Yeah, this little badger will be a wide receiver.
"You see how he wants all the attention," Mathieu says. "He might be the next Odell."
Moments later, he watches his son leap from five steps up, crash, not cry, and Dad changes his mind. Never mind. He sees a future "top-five safety." Tell Tyrann Jr. he's going to be a "bruiser," and the 3-year-old interprets that as "loser," scowls and shouts, "I'm going to be a winner!" We eat lunch—Tyrann Jr. removing the meat to eat the bun only—and as his son falls down repeatedly, Dad jokes that maybe Tyrann Jr. will be a basketball player with all of that flopping. "James Harden!" he yells after one spill before kissing his son's arm.
No doubt, Mathieu takes pride in the fact that Tyrann Jr.—and his 5-year-old son who lives with his mother in Louisiana—will never grow up like him.
Says Mathieu, "I can be the dad I never had."
He knows if he hadn't gotten his life together at 19 years old, any children he ever had would've been forced to live in a dark shadow. He would've been one colossal "what-if" himself, an NFL star that never was.
"Overnight, people would've forgotten about me had I not gotten my act together," Mathieu says. "My sons would've had to grow up and listen to those stories. I don't want them to listen to that narrative.

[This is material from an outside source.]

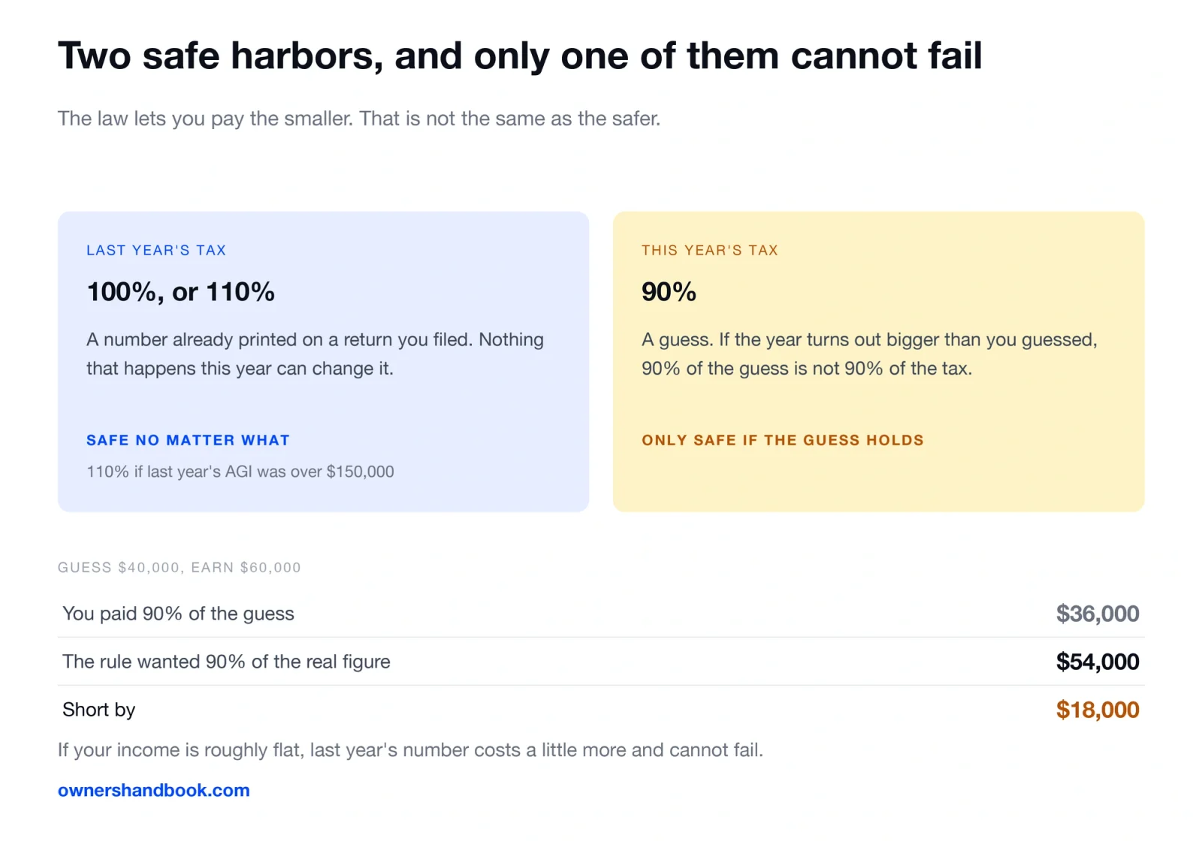Select the "rule wanted 90% of real figure" row
This screenshot has width=1202, height=841.
(x=601, y=662)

At that point, it's really deep. Because you can't really think shallow at that point. You have to really dig deep, and I was conscious of it."
Hooked on marijuana, he turned his career around. Finally healthy, he vows to turn it around again. To illustrate, he brings up a photo stashed away somewhere upstairs from Dec. 10, 2011. The night he was up for the Heisman Trophy in New York. You see him and Robert Griffin III and Trent Richardson and Montee Ball and Andrew Luck.
Three of the five, Mathieu notes, are out of the NFL.
He brings up Justin Blackmon. The fifth overall pick was devoured by his demons, repeatedly violating the league's substance abuse policy to the point of no return.
He brings up Johnny Manziel because, by God, he can relate to Johnny Football.
Like Mathieu, his legal name took backseat to a nickname that became larger than life. Mythical. Unlike Mathieu, he partied and partied, and virtual bouncers tossed him from the NFL. Mathieu tried contacting Manziel when Manziel was at his lowest. He knew that if anyone could dig Manziel out of this pit, it was him.
Unfortunately, he never received a call, never received a text, and Manziel's current comeback attempt is likely too little, too late.
"We all had the same potential," Mathieu says, "and the same story."
So this is why Tyrann Mathieu is so undaunted by this next mountain in front of him. If he didn't live without a father, if he wasn't kicked out of school, if his name didn't bleed across that bottom line on ESPN, if he didn't lose two of his closest friends, maybe Mathieu wouldn't know how to handle this current adversity. But he has. This all "defined" him, he says.
Part of Mathieu sounds like it's searching for an answer to a question posed by a season that got him cut. But part of him sounds like he's never been healthier and never thought this clearly so it truly doesn't matter whether he's playing for Arizona or Houston.
Beep!
Being introduced as a Texan, Mathieu wears a navy suit and red tie, and his hair, of course, is groomed to perfection. For most of his 15-minute news conference, Mathieu sticks to the introductory cliches. He can't wait to play alongside J.J. Watt and Jadeveon Clowney. He can't wait to join Deshaun Watson. He flashes the blinding grin of a dad excited to live closer to his oldest son, while bringing Tyrann Jr. on a new journey.
And when asked where the pop behind his hits comes from, that raw Honey Badger emerges.
"It's everything I've been through," he says. "Always being doubted, always being counted out.
"I try to play as if I have a point to prove. I try to play as if no one believed in me."
Soon after, he posts a graphic on Instagram showing that he's one of three players in the NFL with 300 tackles, 10 picks and 15 quarterback hits, along with the message: "I'm always in rare company, I think some y'all just hating." The next graphic shows only one other cornerback was targeted more without allowing a touchdown with the message: "Don't play with me…"
There's no shortage of motivation. Never has been.
The Honey Badger, it's obvious, is found.